[Dataset excerpts Boundary: Start]
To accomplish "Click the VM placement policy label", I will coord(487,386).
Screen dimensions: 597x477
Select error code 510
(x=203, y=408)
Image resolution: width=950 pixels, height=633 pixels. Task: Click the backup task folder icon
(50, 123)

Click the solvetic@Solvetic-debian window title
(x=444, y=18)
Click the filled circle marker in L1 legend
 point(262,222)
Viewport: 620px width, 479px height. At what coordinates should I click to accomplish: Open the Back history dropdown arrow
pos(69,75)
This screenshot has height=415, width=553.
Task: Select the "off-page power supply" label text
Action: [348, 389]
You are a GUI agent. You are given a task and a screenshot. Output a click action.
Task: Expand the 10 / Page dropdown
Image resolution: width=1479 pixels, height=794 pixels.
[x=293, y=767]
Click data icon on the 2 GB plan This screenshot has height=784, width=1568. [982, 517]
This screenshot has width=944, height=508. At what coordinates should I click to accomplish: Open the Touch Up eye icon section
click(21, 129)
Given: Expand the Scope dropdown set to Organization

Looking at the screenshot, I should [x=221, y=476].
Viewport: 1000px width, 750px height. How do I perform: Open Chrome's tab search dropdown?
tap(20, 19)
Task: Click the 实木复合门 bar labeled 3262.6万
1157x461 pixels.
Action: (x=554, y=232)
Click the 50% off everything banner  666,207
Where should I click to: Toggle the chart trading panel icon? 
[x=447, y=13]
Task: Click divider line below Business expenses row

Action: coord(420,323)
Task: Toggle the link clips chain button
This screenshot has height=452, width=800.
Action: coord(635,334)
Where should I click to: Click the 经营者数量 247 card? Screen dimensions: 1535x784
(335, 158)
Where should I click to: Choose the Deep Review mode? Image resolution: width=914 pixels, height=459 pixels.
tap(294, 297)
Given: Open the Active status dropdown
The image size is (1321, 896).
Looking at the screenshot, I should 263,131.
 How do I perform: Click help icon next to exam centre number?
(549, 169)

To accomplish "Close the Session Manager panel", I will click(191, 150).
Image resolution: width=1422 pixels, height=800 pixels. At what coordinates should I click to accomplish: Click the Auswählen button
[Dataset excerpts Boundary: End]
• Activity:
Everything from the line with "Where should I click to: Toggle" to the end of the listing above is to be set down exactly, both ends included.

• Answer below:
Where should I click to: Toggle the chart trading panel icon? 
[x=447, y=13]
Task: Click divider line below Business expenses row

Action: coord(420,323)
Task: Toggle the link clips chain button
This screenshot has height=452, width=800.
Action: coord(635,334)
Where should I click to: Click the 经营者数量 247 card? Screen dimensions: 1535x784
(335, 158)
Where should I click to: Choose the Deep Review mode? Image resolution: width=914 pixels, height=459 pixels.
tap(294, 297)
Given: Open the Active status dropdown
The image size is (1321, 896).
Looking at the screenshot, I should 263,131.
 How do I perform: Click help icon next to exam centre number?
(549, 169)

To accomplish "Close the Session Manager panel", I will click(191, 150).
Image resolution: width=1422 pixels, height=800 pixels. At what coordinates should I click to accomplish: Click the Auswählen button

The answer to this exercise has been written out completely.